PROBLEM STATEMENT:
Give the records again, word for word.
☆ ☆ ☆ ☆
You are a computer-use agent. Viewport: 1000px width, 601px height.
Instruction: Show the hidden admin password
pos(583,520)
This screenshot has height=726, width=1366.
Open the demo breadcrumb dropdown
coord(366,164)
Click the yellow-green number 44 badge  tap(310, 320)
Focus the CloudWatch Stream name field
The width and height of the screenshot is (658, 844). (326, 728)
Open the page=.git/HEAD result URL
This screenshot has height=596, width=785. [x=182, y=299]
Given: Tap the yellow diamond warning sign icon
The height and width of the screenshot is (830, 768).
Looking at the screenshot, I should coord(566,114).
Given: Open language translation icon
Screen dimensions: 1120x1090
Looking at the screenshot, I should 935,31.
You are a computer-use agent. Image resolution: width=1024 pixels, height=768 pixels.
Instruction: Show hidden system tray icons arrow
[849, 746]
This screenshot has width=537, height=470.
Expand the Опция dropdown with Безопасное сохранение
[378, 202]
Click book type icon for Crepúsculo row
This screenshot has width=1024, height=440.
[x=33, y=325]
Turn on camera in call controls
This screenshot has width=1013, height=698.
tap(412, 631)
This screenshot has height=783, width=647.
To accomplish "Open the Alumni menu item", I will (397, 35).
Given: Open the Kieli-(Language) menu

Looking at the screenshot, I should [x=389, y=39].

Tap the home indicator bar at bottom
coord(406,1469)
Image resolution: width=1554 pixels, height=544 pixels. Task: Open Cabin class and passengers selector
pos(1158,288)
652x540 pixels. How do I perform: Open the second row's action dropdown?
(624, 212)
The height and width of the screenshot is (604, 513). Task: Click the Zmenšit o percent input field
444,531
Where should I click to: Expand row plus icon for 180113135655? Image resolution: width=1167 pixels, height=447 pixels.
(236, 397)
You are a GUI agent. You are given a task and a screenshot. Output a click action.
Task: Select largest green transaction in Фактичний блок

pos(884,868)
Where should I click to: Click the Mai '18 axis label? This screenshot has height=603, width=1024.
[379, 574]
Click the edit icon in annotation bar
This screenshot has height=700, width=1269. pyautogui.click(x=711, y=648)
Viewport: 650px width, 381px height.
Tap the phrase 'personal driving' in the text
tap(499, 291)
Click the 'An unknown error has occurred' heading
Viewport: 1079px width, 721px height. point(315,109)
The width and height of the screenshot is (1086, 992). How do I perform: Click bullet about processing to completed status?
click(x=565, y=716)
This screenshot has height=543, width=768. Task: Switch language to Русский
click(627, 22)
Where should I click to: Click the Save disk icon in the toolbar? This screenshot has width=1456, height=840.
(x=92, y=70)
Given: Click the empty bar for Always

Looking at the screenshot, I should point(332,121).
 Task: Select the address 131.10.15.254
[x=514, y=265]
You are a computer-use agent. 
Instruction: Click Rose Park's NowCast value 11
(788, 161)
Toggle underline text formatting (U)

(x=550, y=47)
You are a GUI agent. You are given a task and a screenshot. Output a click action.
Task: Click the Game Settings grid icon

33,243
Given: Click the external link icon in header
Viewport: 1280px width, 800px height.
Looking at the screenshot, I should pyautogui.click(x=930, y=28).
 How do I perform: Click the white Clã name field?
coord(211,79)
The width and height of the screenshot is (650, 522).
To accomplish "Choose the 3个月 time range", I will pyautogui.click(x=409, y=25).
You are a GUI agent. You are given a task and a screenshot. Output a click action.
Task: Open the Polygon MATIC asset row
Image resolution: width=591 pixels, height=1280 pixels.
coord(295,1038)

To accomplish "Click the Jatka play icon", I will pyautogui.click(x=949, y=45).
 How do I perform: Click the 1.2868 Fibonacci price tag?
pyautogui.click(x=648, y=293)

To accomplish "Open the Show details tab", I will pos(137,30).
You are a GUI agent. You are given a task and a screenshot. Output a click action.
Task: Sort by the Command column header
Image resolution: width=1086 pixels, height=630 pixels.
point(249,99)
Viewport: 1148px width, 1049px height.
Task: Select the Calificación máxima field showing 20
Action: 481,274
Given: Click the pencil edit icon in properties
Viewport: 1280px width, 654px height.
☆ ☆ ☆ ☆
ANSWER SPACE:
You are a computer-use agent. Viewport: 1000px width, 601px height.
Instruction: Show the hidden admin password
pos(583,520)
This screenshot has height=726, width=1366.
Open the demo breadcrumb dropdown
coord(366,164)
Click the yellow-green number 44 badge  tap(310, 320)
Focus the CloudWatch Stream name field
The width and height of the screenshot is (658, 844). (326, 728)
Open the page=.git/HEAD result URL
This screenshot has height=596, width=785. [x=182, y=299]
Given: Tap the yellow diamond warning sign icon
The height and width of the screenshot is (830, 768).
Looking at the screenshot, I should coord(566,114).
Given: Open language translation icon
Screen dimensions: 1120x1090
Looking at the screenshot, I should 935,31.
You are a computer-use agent. Image resolution: width=1024 pixels, height=768 pixels.
Instruction: Show hidden system tray icons arrow
[849, 746]
This screenshot has width=537, height=470.
Expand the Опция dropdown with Безопасное сохранение
[378, 202]
Click book type icon for Crepúsculo row
This screenshot has width=1024, height=440.
[x=33, y=325]
Turn on camera in call controls
This screenshot has width=1013, height=698.
tap(412, 631)
This screenshot has height=783, width=647.
To accomplish "Open the Alumni menu item", I will (397, 35).
Given: Open the Kieli-(Language) menu

Looking at the screenshot, I should [x=389, y=39].

Tap the home indicator bar at bottom
coord(406,1469)
Image resolution: width=1554 pixels, height=544 pixels. Task: Open Cabin class and passengers selector
pos(1158,288)
652x540 pixels. How do I perform: Open the second row's action dropdown?
(624, 212)
The height and width of the screenshot is (604, 513). Task: Click the Zmenšit o percent input field
444,531
Where should I click to: Expand row plus icon for 180113135655? Image resolution: width=1167 pixels, height=447 pixels.
(236, 397)
You are a GUI agent. You are given a task and a screenshot. Output a click action.
Task: Select largest green transaction in Фактичний блок

pos(884,868)
Where should I click to: Click the Mai '18 axis label? This screenshot has height=603, width=1024.
[379, 574]
Click the edit icon in annotation bar
This screenshot has height=700, width=1269. pyautogui.click(x=711, y=648)
Viewport: 650px width, 381px height.
Tap the phrase 'personal driving' in the text
tap(499, 291)
Click the 'An unknown error has occurred' heading
Viewport: 1079px width, 721px height. point(315,109)
The width and height of the screenshot is (1086, 992). How do I perform: Click bullet about processing to completed status?
click(x=565, y=716)
This screenshot has height=543, width=768. Task: Switch language to Русский
click(627, 22)
Where should I click to: Click the Save disk icon in the toolbar? This screenshot has width=1456, height=840.
(x=92, y=70)
Given: Click the empty bar for Always

Looking at the screenshot, I should point(332,121).
 Task: Select the address 131.10.15.254
[x=514, y=265]
You are a computer-use agent. 
Instruction: Click Rose Park's NowCast value 11
(788, 161)
Toggle underline text formatting (U)

(x=550, y=47)
You are a GUI agent. You are given a task and a screenshot. Output a click action.
Task: Click the Game Settings grid icon

33,243
Given: Click the external link icon in header
Viewport: 1280px width, 800px height.
Looking at the screenshot, I should pyautogui.click(x=930, y=28).
 How do I perform: Click the white Clã name field?
coord(211,79)
The width and height of the screenshot is (650, 522).
To accomplish "Choose the 3个月 time range", I will pyautogui.click(x=409, y=25).
You are a GUI agent. You are given a task and a screenshot. Output a click action.
Task: Open the Polygon MATIC asset row
Image resolution: width=591 pixels, height=1280 pixels.
coord(295,1038)

To accomplish "Click the Jatka play icon", I will pyautogui.click(x=949, y=45).
 How do I perform: Click the 1.2868 Fibonacci price tag?
pyautogui.click(x=648, y=293)

To accomplish "Open the Show details tab", I will pos(137,30).
You are a GUI agent. You are given a task and a screenshot. Output a click action.
Task: Sort by the Command column header
Image resolution: width=1086 pixels, height=630 pixels.
point(249,99)
Viewport: 1148px width, 1049px height.
Task: Select the Calificación máxima field showing 20
Action: 481,274
Given: Click the pencil edit icon in properties
Viewport: 1280px width, 654px height.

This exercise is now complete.